We also blame for psychologically self-protective reasons, for example:
- We equate being wrong with being bad, unlovable, or unworthy
- We project our own fears and insecurities onto other people
- We lose touch with — or don’t know how to express our softer emotions – sadness, shame, fear – in the midst of an argument
- We’ve been taught to blame and know no other way
- We don’t want to risk being vulnerable
- We don’t want to take responsibility
- We don’t want to change; and
- We feel anxious living in an imperfect world we can’t control
Simply put, it feels better than guilt. If you’re not at fault, you didn’t make a mistake. And if you didn’t make a mistake, you’re not bad. And if you’re not bad, you don’t need to change, which can be scary and difficult. But if you don’t need to change, the other person does! So you’re off the hook.
It takes a pretty strong ego to hold the dualistic notion that we can be ostensibly “good” people, who occasionally screw up, sometimes in epic ways. Some of us grew up with stories about what it means to do something wrong. Parents who screamed at us when we accidentally spilled milk, or who blamed and shamed us for crying when we were being neglected may leave us with subconscious messages about ourselves – that we are bad, unlovable, or worthless. These messages, if relayed over and over again, can codify into entrenched beliefs about ourselves that have more to do with our parents’ reactions than with who were are at our core.

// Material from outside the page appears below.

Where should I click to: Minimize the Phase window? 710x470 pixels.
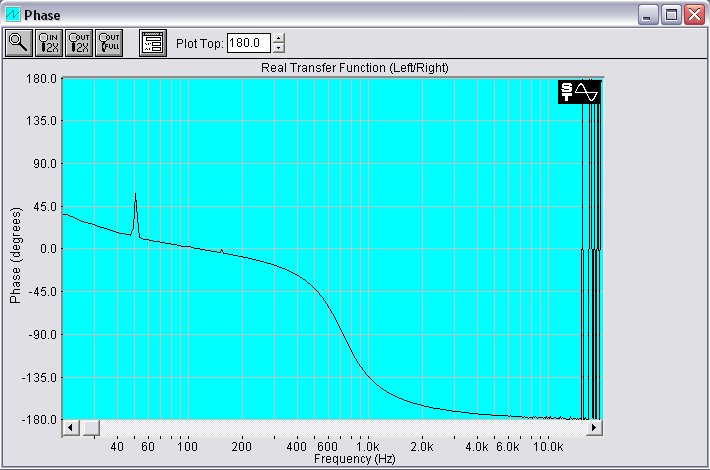click(x=649, y=14)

We may not be aware of these messages. In fact, we may feel like a confident lawyer, parent, artist or business person. But the second something happens that awakens the deep, dark feelings, of our inner “unloveable child,” it can be too much to bear.
“It’s not my fault,” gets us off the hook and redeems our worth.
Do True Victims Exist?
That said, there are such things as legitimate victims – especially when it comes to child abuse, rape, murder, ethnic persecution, slavery, genocide, and other criminal, inhumane acts.
Even in the realm of everyday interpersonal conflicts, sometimes things are genuinely not our fault – they are other people’s projections, which can be harmful for us to internalize. In this case, respectfully asserting our truth becomes an essential part of our growth. Furthermore, there is nothing worse than being falsely accused. My heart breaks every time I read about convicts being exonerated for crimes due to DNA evidence after serving years in prison. I can barely stand a few days when someone misunderstands a text, and jumps to false conclusions about my intentions. Serving years for a murder I didn’t commit seems existentially cruel and unfathomable.
Still, there is hope. If we can untangle the fault knot, we can take responsibility for our own experience, mistakes or assumptions without taking on other people’s baggage. That way, we can avoid fault traps altogether, and navigate disagreements with more satisfying outcomes.